## PROMPT
Transcribe everything in the listing below, from the line containing "Click on the 'thermoreceptors - pain' row" down to the end of the listing, and leave the pictures out.

(Item coordinate data)
START
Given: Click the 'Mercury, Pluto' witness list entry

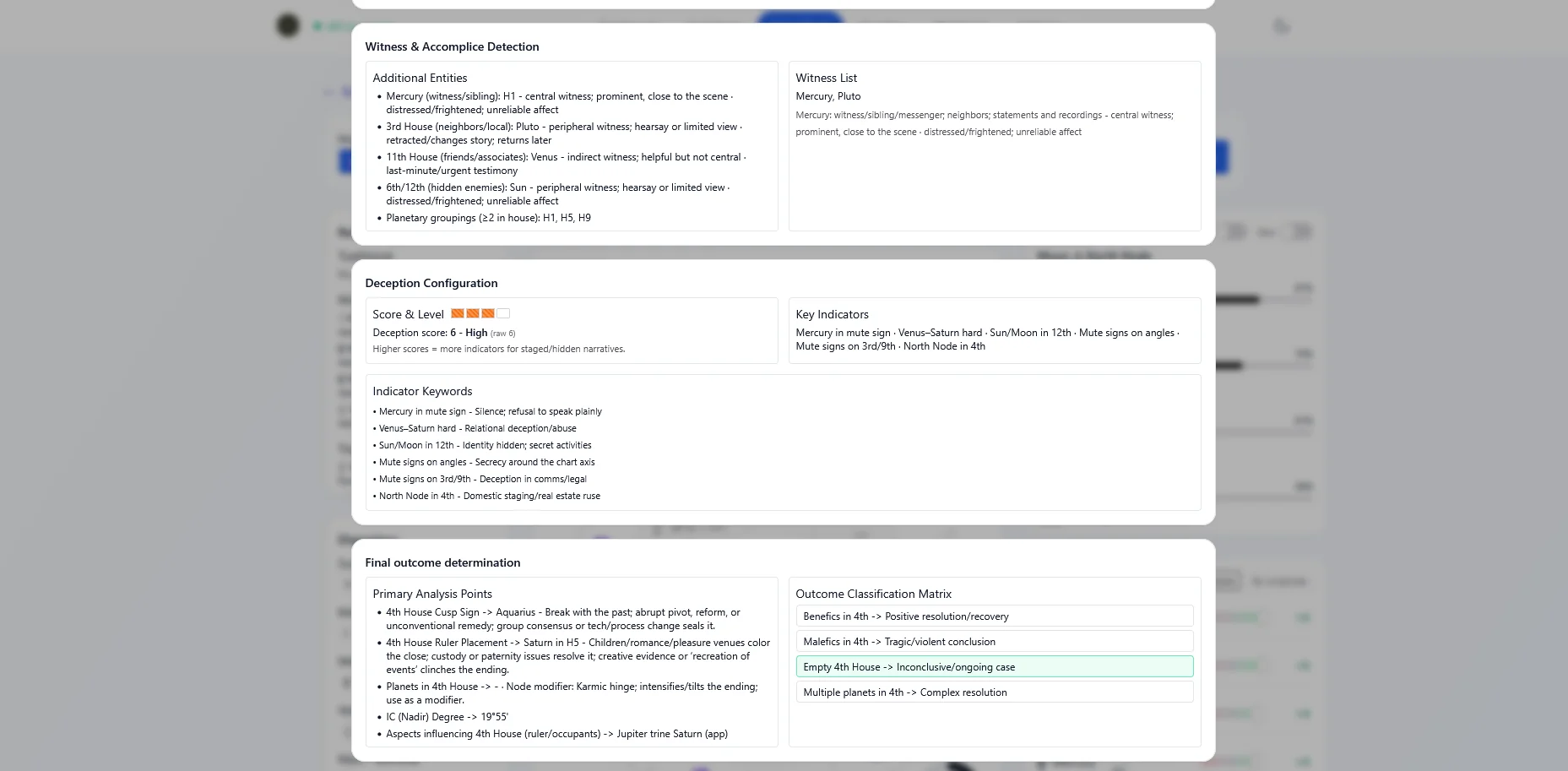Looking at the screenshot, I should point(828,95).

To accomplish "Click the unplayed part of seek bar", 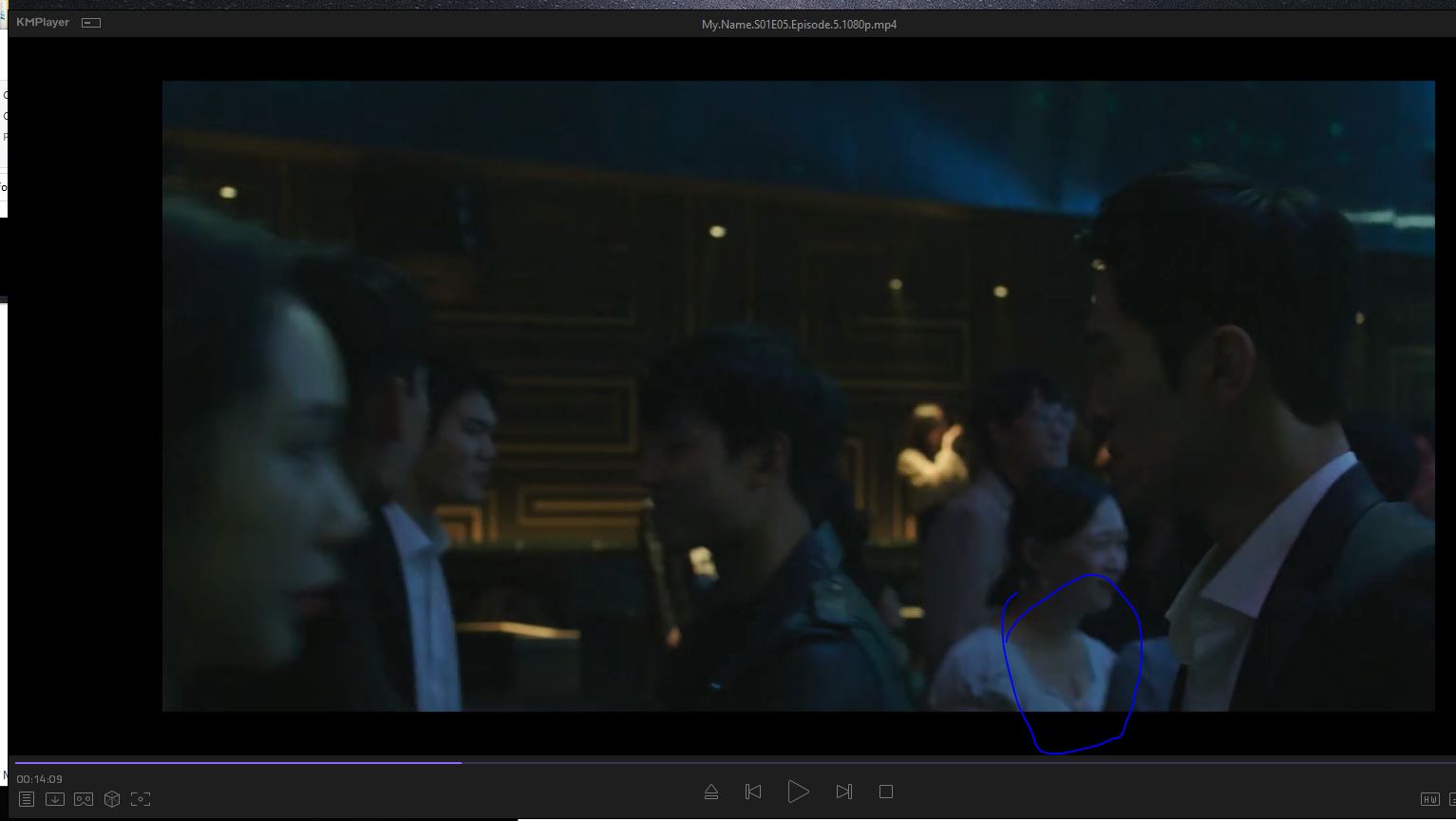I will tap(950, 762).
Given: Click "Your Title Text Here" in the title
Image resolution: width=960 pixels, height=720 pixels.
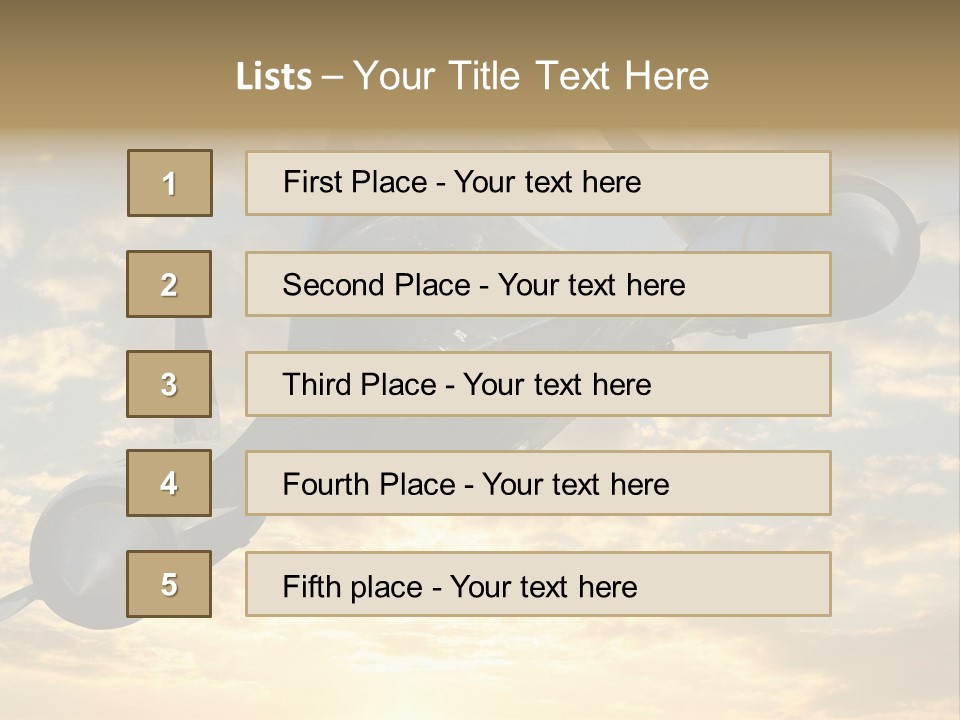Looking at the screenshot, I should tap(531, 76).
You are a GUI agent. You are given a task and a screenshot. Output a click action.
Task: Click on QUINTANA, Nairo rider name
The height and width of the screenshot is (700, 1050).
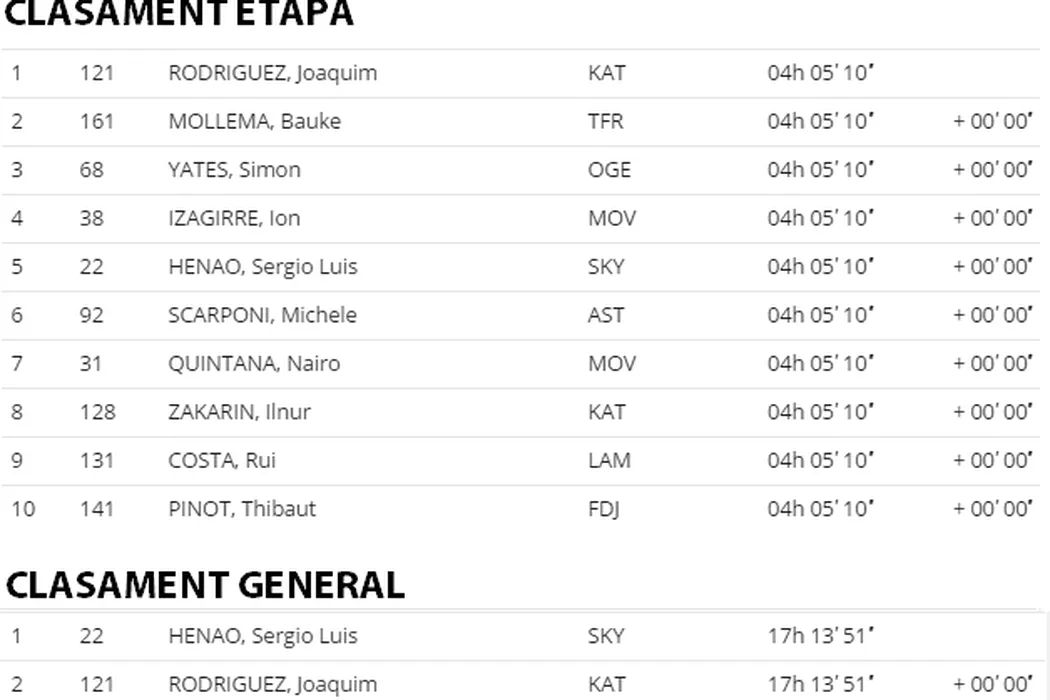254,363
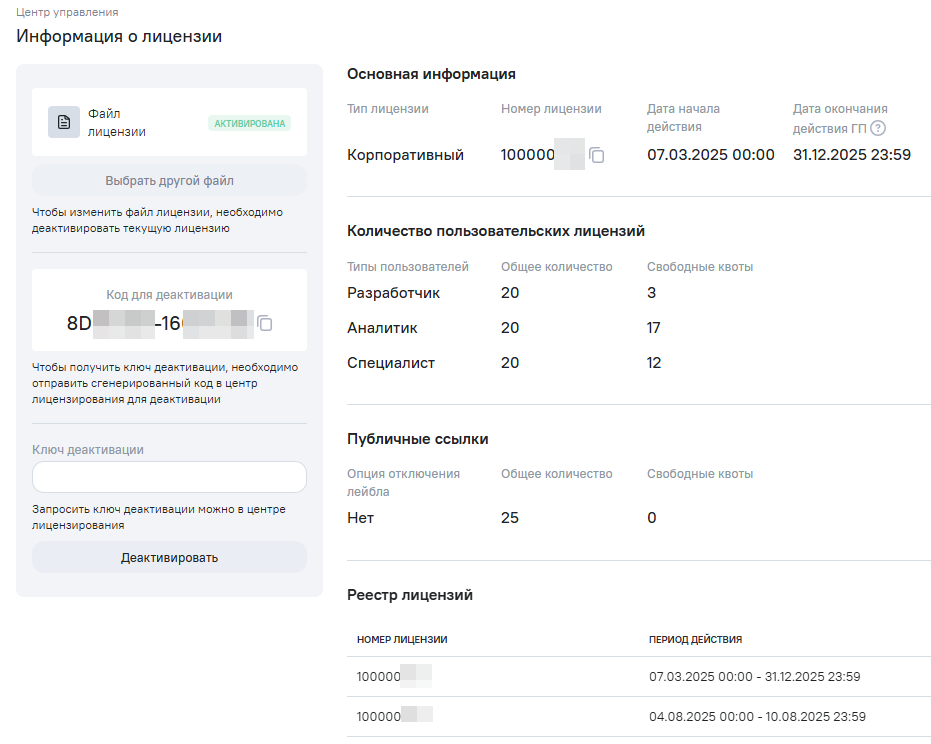Open the 'Центр управления' breadcrumb

[67, 12]
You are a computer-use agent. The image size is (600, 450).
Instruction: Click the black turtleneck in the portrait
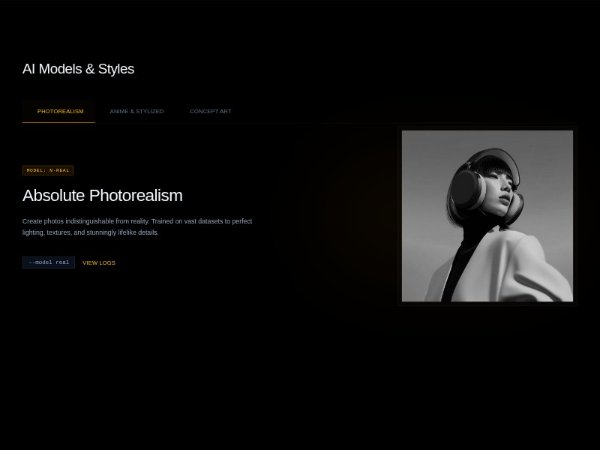[464, 260]
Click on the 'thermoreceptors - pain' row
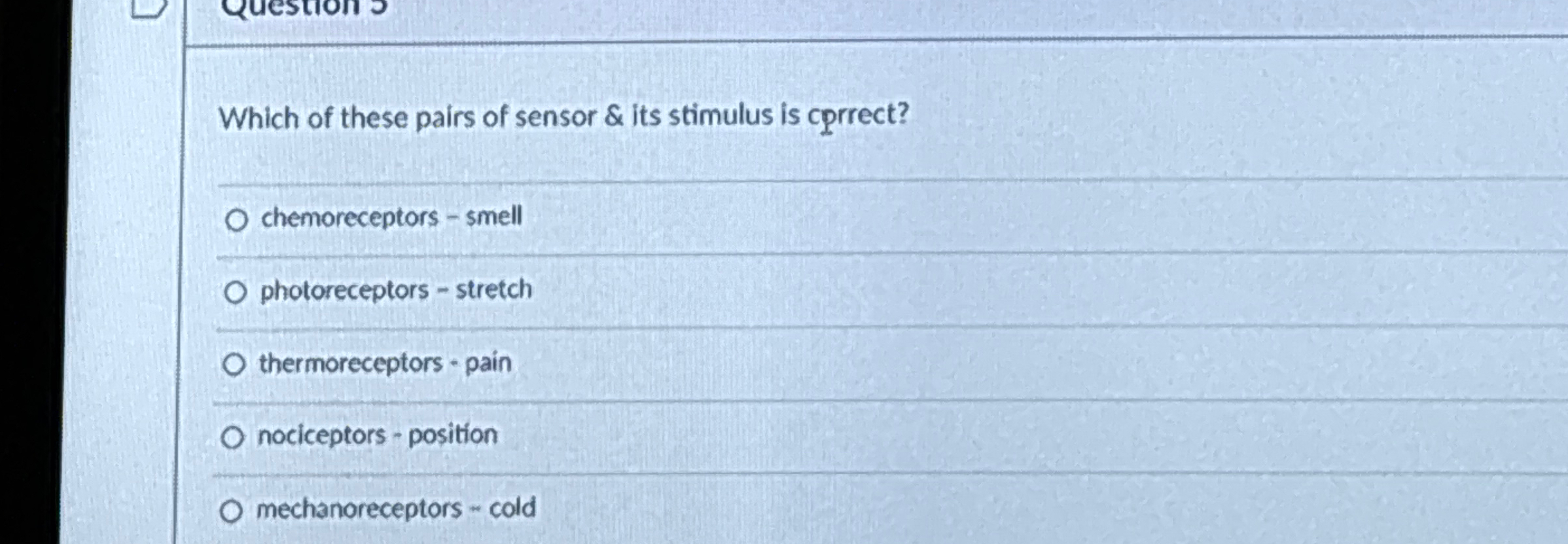 (x=385, y=364)
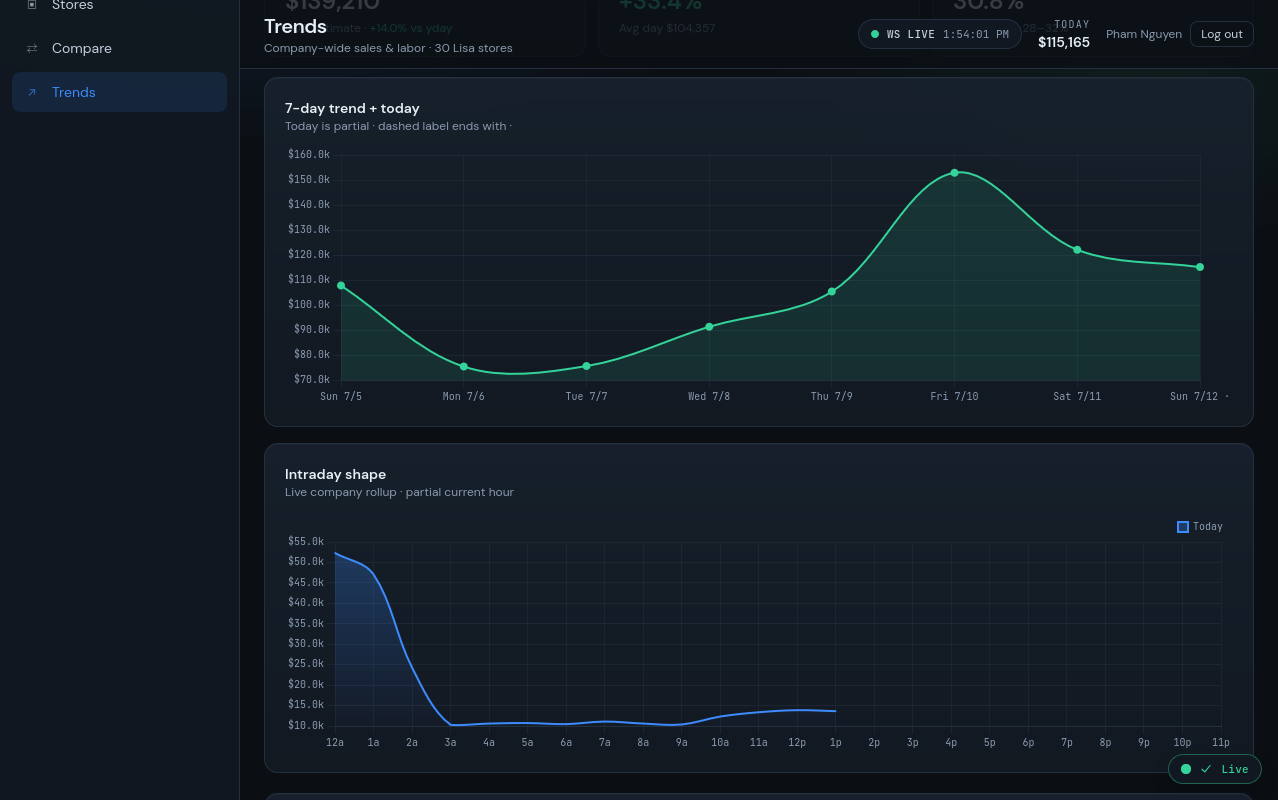Click the WS LIVE time pill
This screenshot has height=800, width=1278.
(940, 34)
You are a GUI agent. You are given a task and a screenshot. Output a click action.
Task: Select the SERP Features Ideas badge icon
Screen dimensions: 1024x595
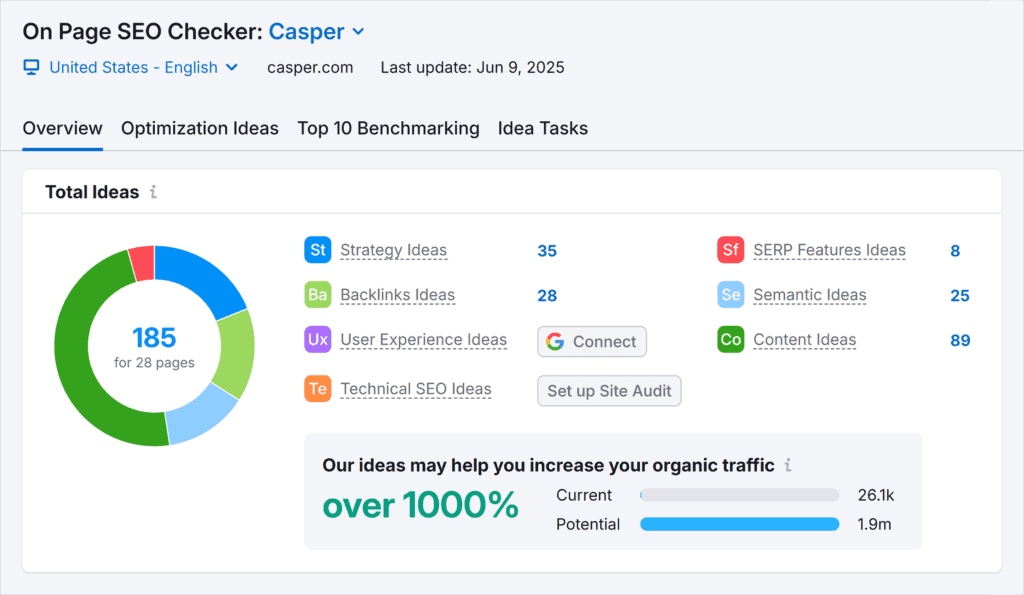(x=730, y=250)
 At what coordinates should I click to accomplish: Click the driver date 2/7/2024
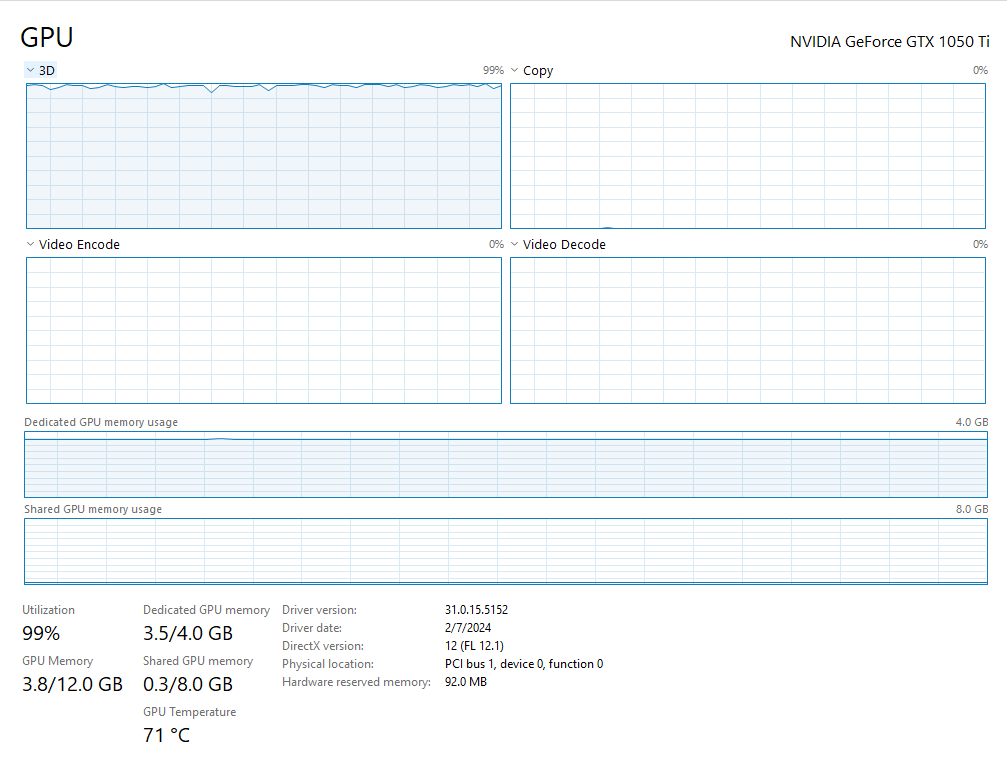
END
## FULL OUTPUT
Click on the 'thermoreceptors - pain' row
 (x=385, y=364)
Click the WS LIVE time pill
This screenshot has height=800, width=1278.
(940, 34)
You are a GUI agent. You are given a task and a screenshot. Output a click action.
Task: Select the SERP Features Ideas badge icon
Screen dimensions: 1024x595
(x=730, y=250)
 At what coordinates should I click to accomplish: Click the driver date 2/7/2024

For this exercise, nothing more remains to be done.